### GIVEN DATA
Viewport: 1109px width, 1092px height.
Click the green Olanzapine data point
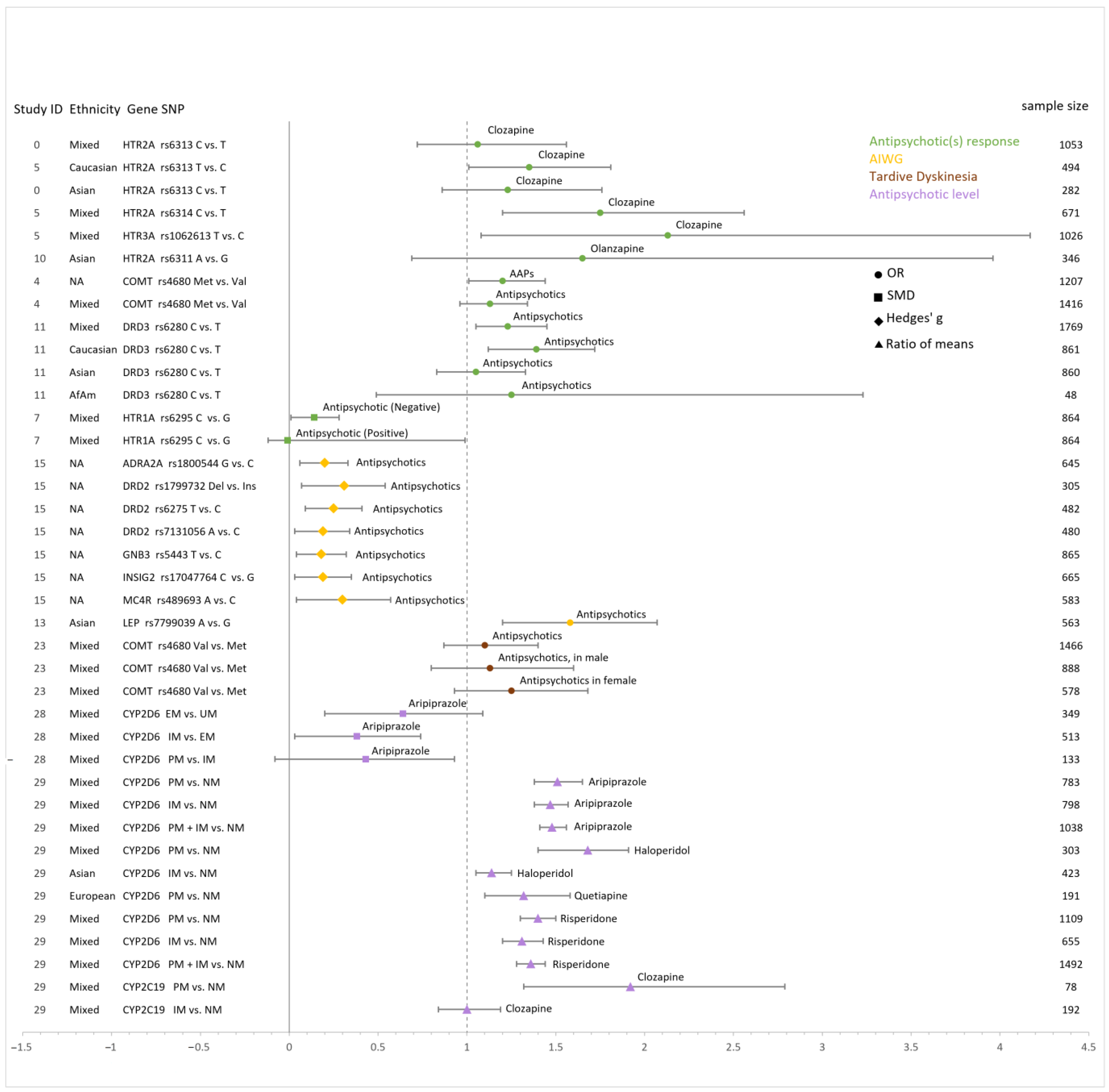coord(582,258)
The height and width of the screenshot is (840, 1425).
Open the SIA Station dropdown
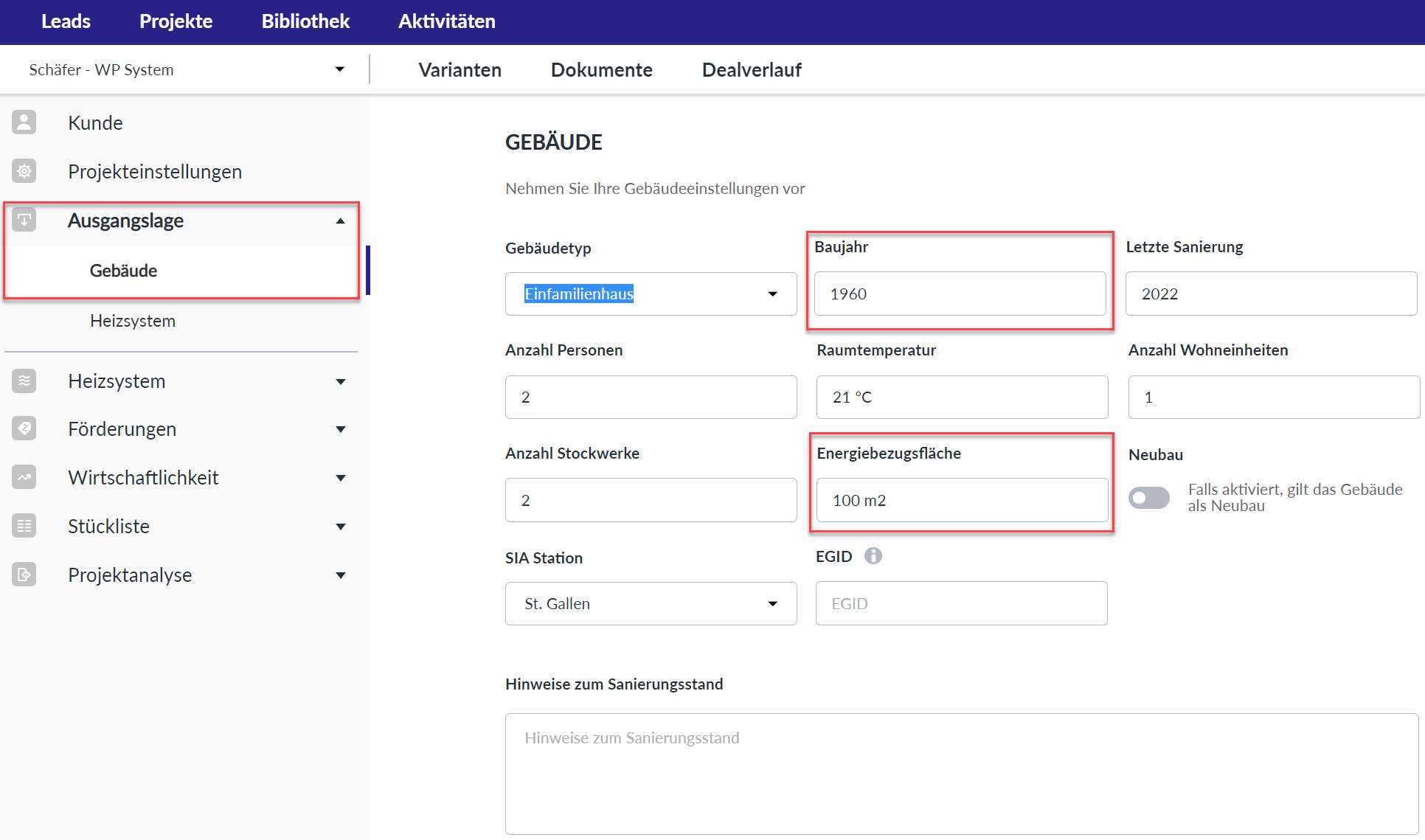[x=772, y=603]
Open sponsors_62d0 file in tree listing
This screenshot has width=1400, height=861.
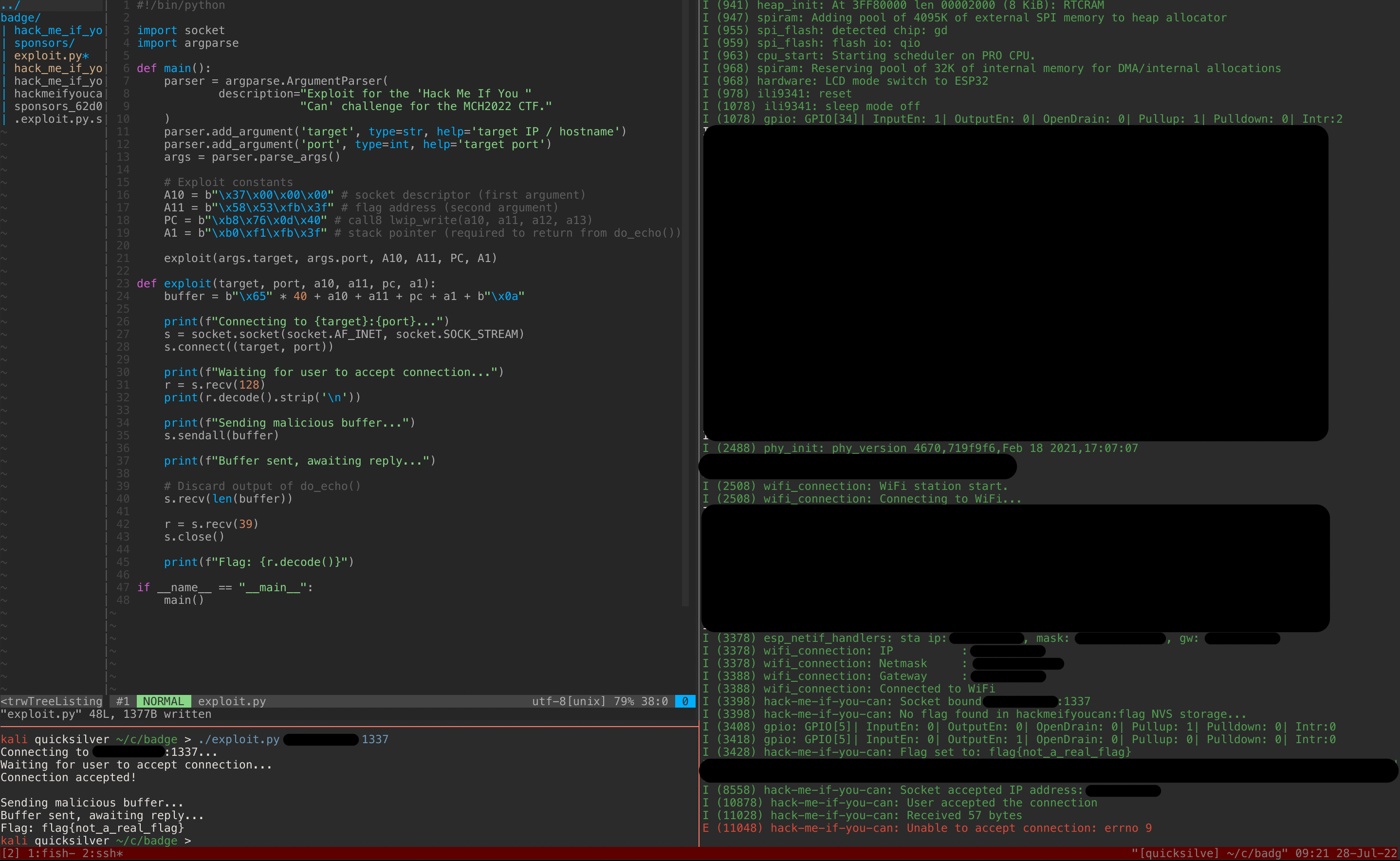tap(57, 107)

### ABOUT THIS TASK
Repeat every record above exactly. Omit the pictures.

### RESPONSE BOX
Viewport: 1109px width, 1092px height.
Click the green Olanzapine data point
coord(582,258)
The height and width of the screenshot is (840, 1425).
Open the SIA Station dropdown
[x=772, y=603]
Open sponsors_62d0 file in tree listing
This screenshot has width=1400, height=861.
tap(57, 107)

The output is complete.